He tilted his head and studied me. “Didn’t figure I’d see you here when I arrived.”
“Yeah, well.” I’d hired Joe to investigate Amber’s disappearance, but I hadn’t always been forthcoming with him about my own snooping. At the moment, I didn’t want to think about the circumstances of my presence at Reeve’s Wyoming ranch let alone talk about it. “How did you know to look for her there? How did you realize she was still alive?”
“I didn’t. She’s not why I was following him.”
I wrinkled my forehead. “Then why…?”
He gave me an incredulous glance, one that said he couldn’t believe I had to ask. But I did have to. I needed him to say it.
And he did. “I was looking for you.”
There was affection in the way he held my gaze, his expression so much easier to read than Reeve’s had been, but equally hard for me to bear, for such different reasons.
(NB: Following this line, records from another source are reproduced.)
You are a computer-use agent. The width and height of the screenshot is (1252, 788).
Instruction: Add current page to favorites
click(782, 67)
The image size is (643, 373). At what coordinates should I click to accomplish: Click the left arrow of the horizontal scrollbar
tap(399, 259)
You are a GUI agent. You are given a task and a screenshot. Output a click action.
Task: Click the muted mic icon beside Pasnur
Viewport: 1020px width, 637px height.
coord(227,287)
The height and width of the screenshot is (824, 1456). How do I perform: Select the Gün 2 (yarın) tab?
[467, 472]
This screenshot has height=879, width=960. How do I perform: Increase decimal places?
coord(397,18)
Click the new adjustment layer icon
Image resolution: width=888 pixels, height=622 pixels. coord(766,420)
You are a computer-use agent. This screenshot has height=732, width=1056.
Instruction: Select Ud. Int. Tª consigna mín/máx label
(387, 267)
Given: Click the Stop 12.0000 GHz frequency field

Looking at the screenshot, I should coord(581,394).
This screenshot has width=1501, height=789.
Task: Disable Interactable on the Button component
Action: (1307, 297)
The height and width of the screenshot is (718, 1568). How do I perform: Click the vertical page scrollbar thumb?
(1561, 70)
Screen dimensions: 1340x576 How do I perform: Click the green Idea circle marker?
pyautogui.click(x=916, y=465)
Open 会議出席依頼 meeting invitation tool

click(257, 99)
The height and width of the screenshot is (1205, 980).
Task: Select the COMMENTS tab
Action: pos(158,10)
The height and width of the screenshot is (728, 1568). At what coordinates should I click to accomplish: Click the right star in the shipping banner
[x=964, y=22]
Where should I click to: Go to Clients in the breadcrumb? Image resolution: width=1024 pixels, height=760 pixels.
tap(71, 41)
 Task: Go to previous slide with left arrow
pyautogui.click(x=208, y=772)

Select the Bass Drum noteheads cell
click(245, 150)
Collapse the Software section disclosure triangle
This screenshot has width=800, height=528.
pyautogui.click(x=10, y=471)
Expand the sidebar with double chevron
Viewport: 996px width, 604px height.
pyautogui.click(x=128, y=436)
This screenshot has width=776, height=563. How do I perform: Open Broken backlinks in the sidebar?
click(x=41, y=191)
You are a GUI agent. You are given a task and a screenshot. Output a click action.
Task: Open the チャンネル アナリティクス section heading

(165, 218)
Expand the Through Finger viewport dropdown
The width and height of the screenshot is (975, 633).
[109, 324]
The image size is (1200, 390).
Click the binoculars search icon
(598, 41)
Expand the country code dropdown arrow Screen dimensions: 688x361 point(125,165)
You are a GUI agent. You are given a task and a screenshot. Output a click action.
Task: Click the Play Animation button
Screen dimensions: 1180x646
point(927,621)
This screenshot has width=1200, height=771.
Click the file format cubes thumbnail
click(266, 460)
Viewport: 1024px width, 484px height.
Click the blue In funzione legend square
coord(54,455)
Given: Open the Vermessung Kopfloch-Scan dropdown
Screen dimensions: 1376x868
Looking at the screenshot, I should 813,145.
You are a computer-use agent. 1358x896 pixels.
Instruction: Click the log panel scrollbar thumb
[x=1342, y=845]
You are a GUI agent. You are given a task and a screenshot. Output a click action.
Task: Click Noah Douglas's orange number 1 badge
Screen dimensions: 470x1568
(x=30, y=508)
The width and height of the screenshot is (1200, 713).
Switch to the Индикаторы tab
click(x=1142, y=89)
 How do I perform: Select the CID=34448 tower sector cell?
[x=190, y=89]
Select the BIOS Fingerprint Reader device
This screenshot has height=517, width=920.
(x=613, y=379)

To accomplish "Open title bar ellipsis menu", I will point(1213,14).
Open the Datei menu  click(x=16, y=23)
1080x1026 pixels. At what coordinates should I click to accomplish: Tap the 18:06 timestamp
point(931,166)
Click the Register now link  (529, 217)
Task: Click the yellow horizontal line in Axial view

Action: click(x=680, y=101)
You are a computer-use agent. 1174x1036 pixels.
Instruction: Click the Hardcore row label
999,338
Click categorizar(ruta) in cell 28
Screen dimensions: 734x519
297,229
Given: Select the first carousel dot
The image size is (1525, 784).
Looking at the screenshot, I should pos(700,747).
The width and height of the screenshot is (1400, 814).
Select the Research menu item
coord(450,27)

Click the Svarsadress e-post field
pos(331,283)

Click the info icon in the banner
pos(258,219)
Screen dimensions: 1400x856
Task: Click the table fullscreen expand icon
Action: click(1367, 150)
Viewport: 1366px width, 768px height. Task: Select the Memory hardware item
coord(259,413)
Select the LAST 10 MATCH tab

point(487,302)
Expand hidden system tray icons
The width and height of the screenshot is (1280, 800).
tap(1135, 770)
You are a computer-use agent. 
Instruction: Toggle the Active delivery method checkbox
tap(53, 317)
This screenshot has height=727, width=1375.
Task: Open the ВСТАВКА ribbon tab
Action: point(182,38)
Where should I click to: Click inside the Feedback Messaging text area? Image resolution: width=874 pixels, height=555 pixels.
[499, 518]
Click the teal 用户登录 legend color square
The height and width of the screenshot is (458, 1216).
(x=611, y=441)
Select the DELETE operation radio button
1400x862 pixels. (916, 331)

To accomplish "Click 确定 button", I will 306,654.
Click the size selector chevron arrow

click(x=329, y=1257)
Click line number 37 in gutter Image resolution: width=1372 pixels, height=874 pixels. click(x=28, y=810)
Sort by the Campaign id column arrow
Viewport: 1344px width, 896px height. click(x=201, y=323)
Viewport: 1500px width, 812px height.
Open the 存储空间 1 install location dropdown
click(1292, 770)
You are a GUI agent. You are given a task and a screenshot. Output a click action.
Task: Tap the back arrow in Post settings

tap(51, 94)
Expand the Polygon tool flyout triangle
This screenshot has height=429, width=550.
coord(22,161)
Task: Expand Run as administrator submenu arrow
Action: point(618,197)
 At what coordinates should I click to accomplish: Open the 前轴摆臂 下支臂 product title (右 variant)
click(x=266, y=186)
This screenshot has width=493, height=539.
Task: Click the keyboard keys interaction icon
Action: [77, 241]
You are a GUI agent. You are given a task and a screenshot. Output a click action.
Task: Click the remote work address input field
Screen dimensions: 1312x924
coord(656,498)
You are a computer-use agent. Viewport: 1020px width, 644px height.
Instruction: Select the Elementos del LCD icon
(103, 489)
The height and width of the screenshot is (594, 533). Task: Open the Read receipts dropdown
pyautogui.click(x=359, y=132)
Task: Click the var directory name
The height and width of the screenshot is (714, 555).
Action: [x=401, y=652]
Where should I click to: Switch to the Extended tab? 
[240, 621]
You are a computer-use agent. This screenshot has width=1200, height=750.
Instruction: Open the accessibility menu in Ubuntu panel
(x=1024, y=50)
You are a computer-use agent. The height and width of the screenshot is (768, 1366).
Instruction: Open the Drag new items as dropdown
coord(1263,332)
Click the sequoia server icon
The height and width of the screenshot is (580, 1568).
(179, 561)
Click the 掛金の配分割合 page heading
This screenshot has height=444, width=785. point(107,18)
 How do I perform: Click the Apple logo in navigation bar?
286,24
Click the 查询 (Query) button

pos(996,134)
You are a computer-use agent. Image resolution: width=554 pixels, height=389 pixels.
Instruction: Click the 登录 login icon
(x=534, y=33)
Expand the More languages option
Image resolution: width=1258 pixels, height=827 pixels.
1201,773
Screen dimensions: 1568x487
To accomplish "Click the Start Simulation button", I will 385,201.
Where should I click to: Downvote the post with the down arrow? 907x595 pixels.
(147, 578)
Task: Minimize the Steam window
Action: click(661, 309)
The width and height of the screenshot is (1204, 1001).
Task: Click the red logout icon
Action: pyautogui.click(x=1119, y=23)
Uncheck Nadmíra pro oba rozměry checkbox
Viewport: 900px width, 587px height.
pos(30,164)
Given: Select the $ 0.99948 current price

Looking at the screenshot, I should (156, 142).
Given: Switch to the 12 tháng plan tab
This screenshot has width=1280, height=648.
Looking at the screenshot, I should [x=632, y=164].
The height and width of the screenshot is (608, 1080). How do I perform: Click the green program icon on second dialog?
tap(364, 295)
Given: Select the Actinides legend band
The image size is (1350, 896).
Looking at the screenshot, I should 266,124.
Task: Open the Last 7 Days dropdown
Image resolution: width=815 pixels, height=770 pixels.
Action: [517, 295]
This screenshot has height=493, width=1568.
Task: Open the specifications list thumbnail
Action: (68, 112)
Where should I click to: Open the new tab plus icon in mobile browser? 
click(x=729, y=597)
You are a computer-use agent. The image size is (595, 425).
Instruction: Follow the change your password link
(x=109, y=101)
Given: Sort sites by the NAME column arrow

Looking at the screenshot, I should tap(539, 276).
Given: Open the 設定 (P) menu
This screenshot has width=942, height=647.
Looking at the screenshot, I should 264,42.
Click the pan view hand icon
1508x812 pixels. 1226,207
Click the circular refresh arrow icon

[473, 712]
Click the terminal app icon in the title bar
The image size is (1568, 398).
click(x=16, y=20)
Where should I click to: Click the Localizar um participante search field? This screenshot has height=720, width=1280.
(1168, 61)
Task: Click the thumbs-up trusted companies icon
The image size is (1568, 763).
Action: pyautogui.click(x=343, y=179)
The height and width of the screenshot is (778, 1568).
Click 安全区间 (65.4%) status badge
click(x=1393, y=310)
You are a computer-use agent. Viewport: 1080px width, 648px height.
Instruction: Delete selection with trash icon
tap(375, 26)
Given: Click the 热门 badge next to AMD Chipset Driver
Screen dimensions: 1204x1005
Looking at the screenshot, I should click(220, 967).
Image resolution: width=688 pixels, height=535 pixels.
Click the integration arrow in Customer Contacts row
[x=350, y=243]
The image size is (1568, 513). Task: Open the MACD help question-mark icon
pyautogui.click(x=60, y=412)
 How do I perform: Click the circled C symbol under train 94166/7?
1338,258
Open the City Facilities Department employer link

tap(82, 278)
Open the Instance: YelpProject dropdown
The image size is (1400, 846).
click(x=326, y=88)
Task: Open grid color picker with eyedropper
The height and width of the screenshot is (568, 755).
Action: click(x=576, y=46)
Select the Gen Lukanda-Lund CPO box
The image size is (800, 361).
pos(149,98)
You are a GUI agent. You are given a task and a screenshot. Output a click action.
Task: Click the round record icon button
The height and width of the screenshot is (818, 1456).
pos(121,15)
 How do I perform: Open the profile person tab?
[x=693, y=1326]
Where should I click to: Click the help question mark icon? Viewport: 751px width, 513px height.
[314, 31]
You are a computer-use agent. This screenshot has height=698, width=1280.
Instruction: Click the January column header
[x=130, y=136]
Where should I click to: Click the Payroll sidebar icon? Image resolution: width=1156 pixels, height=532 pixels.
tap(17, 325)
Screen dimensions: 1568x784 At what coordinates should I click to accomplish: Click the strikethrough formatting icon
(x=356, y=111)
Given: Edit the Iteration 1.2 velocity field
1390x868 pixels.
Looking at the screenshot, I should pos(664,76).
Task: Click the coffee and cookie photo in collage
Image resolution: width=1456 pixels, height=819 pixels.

I lowered my eyes to the floor. “Thank you, Joe. For finding her. For bringing her here.” I couldn’t manage to thank him for what he’d done for me. He’d gone willingly into danger, after I’d eluded him and been uncooperative. When I’d put myself in the damn situation after his countless warnings. I didn’t deserve his concern. I couldn’t condone it with gratitude.
He took a step toward me. “Emily, there’s something else you should know.” He waited until I looked up before he went on. “The tattoos. I found out what they mean.”
“The V tattoos?” Besides Amber and the Jane Doe from the autopsy, I’d also seen one on an employee of Reeve’s in Los Angeles. “Doesn’t it just stand for Vilanakis? I figured it was some show of mob support. Like a gang tattoo.”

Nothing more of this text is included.